Trazendo essa informação para o nosso universo marcial, é extremamente comum esbarrarmos em uma dessas comunidades que existem nas redes sociais, bate papos e trocas de informações que falam sobre a tradicionalidade do Kung Fu, qual é o verdadeiro Kung Fu, etc., e para ser bem sincero, nunca vejo nenhum aluno,instrutor, mestre, representante de nenhuma escola ou estilo vir num grupo desses dizer que conquistou um reino ou que provou que seu kung fu tradicional era melhor do que o arsenal bélico de qualquer povo, mas vejo muito o povo dizer que é tradicional no Kung Fu treinar a luta, pois isso é a essência, e essa essência não pode ser perdida...  Aí, a  pergunta que não quer calar: 

Para adquirir perseverança, diligencia, disciplina, confiança, auto confiança,humildade, paciência, lealdade, ou seja, valores que julgamos importantes para a evolução do ser humano, obrigatoriamente tenho que me dispor a levar golpes e a dar golpes nos outros, somente porque essa arte veio da necessidade de se defender, ou seja, perco todos os benefícios que encontraria na arte apenas por não querer lutar?

Nós da TSKF entendemos que NÃO, e ainda nos atrevemos a complementar dizendo que existem muito mais ganhos reais nesse tipo de prática que desempenhamos do que apenas consciência corporal, algo que vai direto para um vastíssimo campo de possibilidades e consciências, que vai direto para o campo mental do ser praticante. 

Acredito que isso sim seja A nossa tradição.
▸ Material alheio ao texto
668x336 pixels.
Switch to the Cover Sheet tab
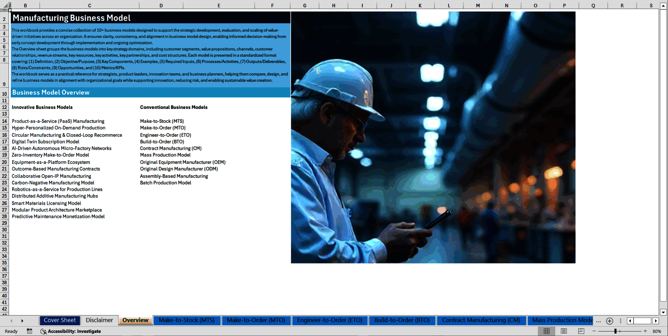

Que isso é o que temos que levar pelos tempos, que temos de cuidar, consultar quando necessário e preservar. A luta já não é mais o ponto principal, afinal não temos as pretensões acima citadas, como não usamos mais habilidades corporais para conquistar reinos e povos, ela passa a ser o que de arcaico temos no nosso Kung Fu, ou seja, o que seguramente pode ser descartado, pois não será usado, é valor obsoleto.

Sendo assim podemos usar de seus exercícios para obtermos bem estar, e uma saúde verdadeira uma vez que ser saudável não é só não estar doente, mas sim ter condições físicas, mentais, sociais, financeiras e fisiológicas de viver e viver bem, além do imenso conhecimento sobre ser humano que foi ao longo dos últimos 30 anos agregado pelo Mestre da escola.

Quanto a atividade desportiva da luta, isso é assunto para um próximo post, quem sabe?!